On statues and sculptures

On statues and sculptures

Sculptures have always intrigued me – or rather, the artistry that surrounds making sculptures. How a sculptor can start out with a block of marble, or a slab of wood, or whichever medium they choose and then start chipping away until a form reveals itself, is a wonderful mystery to me. I am not even remotely capable of such mysteries, but I am very much capable of admiring them.

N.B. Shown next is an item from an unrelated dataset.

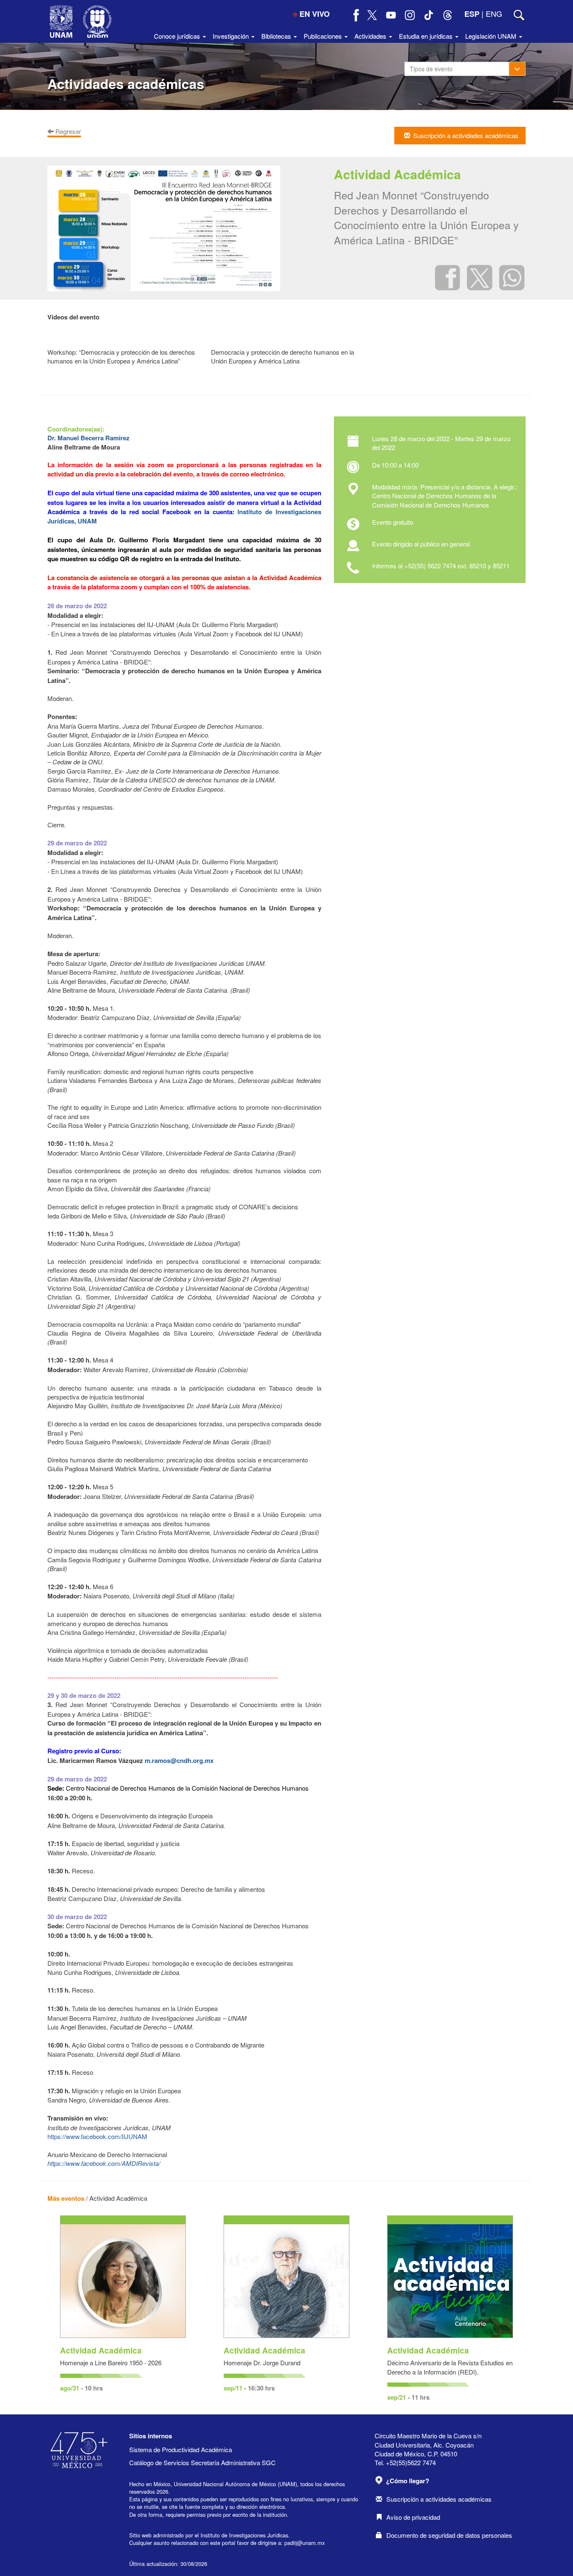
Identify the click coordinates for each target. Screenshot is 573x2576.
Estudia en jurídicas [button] (426, 35)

I have often wondered about the distinction between statues, sculptures, monuments and the like. On recent travels in Europe I saw endless amounts of all kinds (although I still cannot distinguish between them) – some fairly traditional and expected, and others, well, not so much. Aside from the famous sculptures in museums and cathedrals, and statues on plains and squares, I found fascinating adornments on buildings and street corners of which the story and origins I could only imagine. And the imaginative tales I spun often ended up being far more … unique … than the sculptures themselves. I have to admit, if I were an artist and my work could inspire such leaps of imagination, I would not care too much about the true meaning or symbolism behind the work.

Dragon statue in Barcelona, Spain.

A statue (or sculpture, or monument, or adornment?) in Nice, France.

Sculptures (I am fairly certain that’s what these are) displayed in Leuven, Belgium.

A statue of Mozart in Salzburg, Austria.

A statue of Mozart in Salzburg, Austria.